(Beginning of Text block)
Hotels in Krakow
Krakow is cosmopolitan city and a cultural hub of Poland, gaining the title of European City of Culture in 2000. Having celebrated its 750th birthday in 2007, the city is steeped in history, with fantastic Renaissance and Gothic architecture, much of which survived the Second World War, unlike many Polish cities. From quaint Krakow hotels to the ambience and charm of the Old Town, to the vibrant galleries, bars and restaurants in the Jewish district, Kazimierz, it’s no wonder that Krakow is tourist hotspot.
An imposing Gothic church containing sculptures and art works of its period
The perfect route to Wawel Hill with its ancient streets and beautiful Renaissance buildings
Take a look at the cures and potions of ancient apothecary
Among the city’s treasures is Wawel Hill, home to Wawel Cathedral and Wawel Castle, both of which are must-see attractions. Wawel Castle was the political centre of Poland up until the 16th century and as the country’s former capital you can really get a feel for Poland’s rich heritage here. Most of Poland’s coronations as well as burials occurred in Wawel Cathedral and it’s possible to climb the tower to enjoy the panoramic views of the city, as well as admire the Sigismund Bell, weighing around 10,000kg.
The main Market Square, Rynek Glowny, is an enormous ten-acre square containing stunning Renaissance and Gothic architecture, the perfect location to grab a coffee and take in the breathtaking Cloth Hall (Sukiennice), built in the 15th century. The ground floor shopping centre is the perfect place to pick up gifts and souvenirs, while a fantastic array of Polish art can be found upstairs in the Malopolska Contemporary Art Collection.
One of the most underrated tourist attractions is Krakow Zoo, just 10km west of the centre. Set in 500 acres of woodlands, it is not only the perfect day out for families, but it is the ideal day trip if you are looking to escape the busy city.
The Krakow Card is a great way to see more and pay less. Available for two or three days, it offers free bus and tram travel around the city, as well as free entry to around thirty museums.
Traditional Polish cuisine flows from a variety of diverse influences usually featuring a profusion of local herbs and unusual spices. Hunting was once a favorite Polish pastime, which has made game dishes like ‘Krakow duck’,served in a mushroom jus, a traditional favorite.
The country is full of quality mineral waters, and it has outstanding fruit crops which produce delicious juices. Tea is the everyday drink and is usually quite weak served with sugar and a slice of lemon but rarely milk. Polish vodka is the staple alcoholic drink and is relatively potent, with 40 to 45% alcohol content.
Krakow has a temperate climate, with average temperatures in January hovering around 0°C and winter months seeing the city blanketed in snow. The spring is ideal for touring the city, with mild temperatures, and the summer provides warm and dry weather, with the top July temperatures being around 24°C.
As Krakow is a year-round destination, you will find plenty of other tourists whenever you decide to visit. However, you can beat the majority of crowds and still enjoy relatively good weather by visiting from mid-May to June, or at the start of autumn from late September to October.
Flights to Krakow land at John Paul II International Airport which is conveniently located 11km from Krakow. There are regular shuttle buses that run into the city, or you can hop on a train and be in the heart of the city in just 15 minutes.
(End of Text block)
(Beginning of Extracted entries)
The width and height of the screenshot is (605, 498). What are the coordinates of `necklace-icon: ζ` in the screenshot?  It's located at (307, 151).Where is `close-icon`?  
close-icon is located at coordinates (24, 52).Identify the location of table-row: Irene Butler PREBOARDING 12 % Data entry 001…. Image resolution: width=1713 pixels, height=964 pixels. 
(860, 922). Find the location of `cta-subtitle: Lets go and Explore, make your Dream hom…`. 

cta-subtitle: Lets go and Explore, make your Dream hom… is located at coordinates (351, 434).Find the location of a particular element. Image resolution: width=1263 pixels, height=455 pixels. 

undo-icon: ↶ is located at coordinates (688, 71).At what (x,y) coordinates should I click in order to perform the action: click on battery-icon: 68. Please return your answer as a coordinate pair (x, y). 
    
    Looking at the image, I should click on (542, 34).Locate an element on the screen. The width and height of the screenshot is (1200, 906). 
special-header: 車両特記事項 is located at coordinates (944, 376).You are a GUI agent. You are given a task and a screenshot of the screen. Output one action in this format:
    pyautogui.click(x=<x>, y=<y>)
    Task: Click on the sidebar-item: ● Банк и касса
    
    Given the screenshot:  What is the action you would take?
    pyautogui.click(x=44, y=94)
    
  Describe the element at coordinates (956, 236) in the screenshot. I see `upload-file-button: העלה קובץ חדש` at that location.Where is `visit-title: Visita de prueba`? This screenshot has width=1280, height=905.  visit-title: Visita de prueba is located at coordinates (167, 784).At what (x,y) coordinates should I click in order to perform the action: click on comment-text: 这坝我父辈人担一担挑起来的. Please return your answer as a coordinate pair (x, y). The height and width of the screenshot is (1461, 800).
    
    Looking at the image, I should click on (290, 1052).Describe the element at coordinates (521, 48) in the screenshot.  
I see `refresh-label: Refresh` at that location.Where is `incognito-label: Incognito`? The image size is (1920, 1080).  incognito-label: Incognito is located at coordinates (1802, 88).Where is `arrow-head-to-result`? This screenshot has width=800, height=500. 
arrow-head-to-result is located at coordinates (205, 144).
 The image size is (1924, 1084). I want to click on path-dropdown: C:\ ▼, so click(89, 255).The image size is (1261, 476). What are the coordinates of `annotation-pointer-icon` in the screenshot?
(End of Extracted entries)
▶ _Task directions_:
Reproduce the Krakow travel text word for word, between "The Krakow Card" and "45% alcohol content.", inclusive.

▶ _Written response_:
The Krakow Card is a great way to see more and pay less. Available for two or three days, it offers free bus and tram travel around the city, as well as free entry to around thirty museums.
Traditional Polish cuisine flows from a variety of diverse influences usually featuring a profusion of local herbs and unusual spices. Hunting was once a favorite Polish pastime, which has made game dishes like ‘Krakow duck’,served in a mushroom jus, a traditional favorite.
The country is full of quality mineral waters, and it has outstanding fruit crops which produce delicious juices. Tea is the everyday drink and is usually quite weak served with sugar and a slice of lemon but rarely milk. Polish vodka is the staple alcoholic drink and is relatively potent, with 40 to 45% alcohol content.